Figure 4 shows the results of anomalous point culling of the original data using the isolated forest algorithm. It can be seen from the figure that some short high-explosion anomaly data have been eliminated. Figure 5 shows the results of the decomposition of the data using the EMD algorithm, which is decomposed into IMF components and residuals of different frequencies.

Data curve of abnormal forest culling in isolated forest.

Data curve after EMD decomposition.
Figure 6 shows the results of predicting the data using the IF-EMD-LSTM prediction algorithm. Figure 7 shows the prediction curve results using the ARIMA model, and Figure 8 shows the prediction curve results using the Prophet model.

Prediction curve of the IF-EMD-LSTM model.

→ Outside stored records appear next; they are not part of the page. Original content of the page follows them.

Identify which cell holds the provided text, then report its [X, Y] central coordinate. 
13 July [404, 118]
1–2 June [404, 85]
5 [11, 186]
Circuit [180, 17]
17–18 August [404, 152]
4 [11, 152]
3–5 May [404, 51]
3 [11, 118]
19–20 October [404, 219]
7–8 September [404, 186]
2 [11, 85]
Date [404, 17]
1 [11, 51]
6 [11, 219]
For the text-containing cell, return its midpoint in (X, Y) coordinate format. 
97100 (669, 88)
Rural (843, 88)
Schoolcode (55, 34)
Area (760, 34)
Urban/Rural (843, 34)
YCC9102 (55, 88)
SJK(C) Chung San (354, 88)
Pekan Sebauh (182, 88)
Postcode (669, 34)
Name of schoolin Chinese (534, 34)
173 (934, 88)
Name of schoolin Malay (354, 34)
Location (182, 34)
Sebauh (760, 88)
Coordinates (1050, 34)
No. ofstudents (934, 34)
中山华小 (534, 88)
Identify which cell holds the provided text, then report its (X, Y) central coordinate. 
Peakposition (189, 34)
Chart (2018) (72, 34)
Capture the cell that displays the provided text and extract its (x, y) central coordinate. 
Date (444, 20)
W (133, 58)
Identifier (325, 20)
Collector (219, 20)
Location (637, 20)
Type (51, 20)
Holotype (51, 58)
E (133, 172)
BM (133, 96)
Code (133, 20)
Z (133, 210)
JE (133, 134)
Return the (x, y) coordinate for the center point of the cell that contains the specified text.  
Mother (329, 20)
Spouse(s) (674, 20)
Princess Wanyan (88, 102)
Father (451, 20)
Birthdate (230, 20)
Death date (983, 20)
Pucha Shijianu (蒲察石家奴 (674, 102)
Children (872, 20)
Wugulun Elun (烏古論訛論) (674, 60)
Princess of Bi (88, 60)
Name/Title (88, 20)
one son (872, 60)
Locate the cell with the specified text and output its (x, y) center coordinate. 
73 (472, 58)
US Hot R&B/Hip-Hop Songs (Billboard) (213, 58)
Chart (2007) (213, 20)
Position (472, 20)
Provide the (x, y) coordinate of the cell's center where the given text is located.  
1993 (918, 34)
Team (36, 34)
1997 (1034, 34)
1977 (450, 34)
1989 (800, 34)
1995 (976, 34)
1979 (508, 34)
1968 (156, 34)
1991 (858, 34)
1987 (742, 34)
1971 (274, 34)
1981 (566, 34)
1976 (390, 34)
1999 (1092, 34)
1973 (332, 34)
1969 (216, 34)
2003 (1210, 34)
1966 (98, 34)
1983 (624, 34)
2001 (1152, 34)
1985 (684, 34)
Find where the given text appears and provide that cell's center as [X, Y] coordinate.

Prediction curve results of ARIMA model.

Prediction curve results of Prophet model.
The three relative prediction algorithms are compared using the average relative error MAPE and the RMSE. The comparison of the prediction results is shown in Table 4. From the table, the IF-EMD-LSTM based system load trend prediction method proposed in this article can be seen. The average relative error and RMSE are better than the ARIMA and Prophet prediction models.
Comparison of evaluation indicators of three prediction algorithms.
ARIMA: autoregressive integrated moving average; MSE: mean square error; MAPE: mean absolute percentage error.
Conclusion
This article proposes a system load trend prediction method based on IF-EMD-LSTM, including abnormal point culling of original data, EMD decomposition of historical data, and LSTM model parameter preferences. The experimental results show that the proposed prediction method is superior to the ARIMA and Prophet prediction models in comparison with the currently used ARIMA and Prophet prediction algorithms and has higher prediction accuracy and better data adaptability. Based on the current research work, further research can be carried out in the aspects of expanding the number of hidden layers and testing the application effect of the multi-hidden layer LSTM network structure and improving the application of deep learning technology in the forecasting field.
Future work
In the future, the author will study the application of gated recurrent unit (GRU) model in load forecasting and consider the method of deep learning to predict resource faults such as disks and networks, so as to maintain and replace them in advance.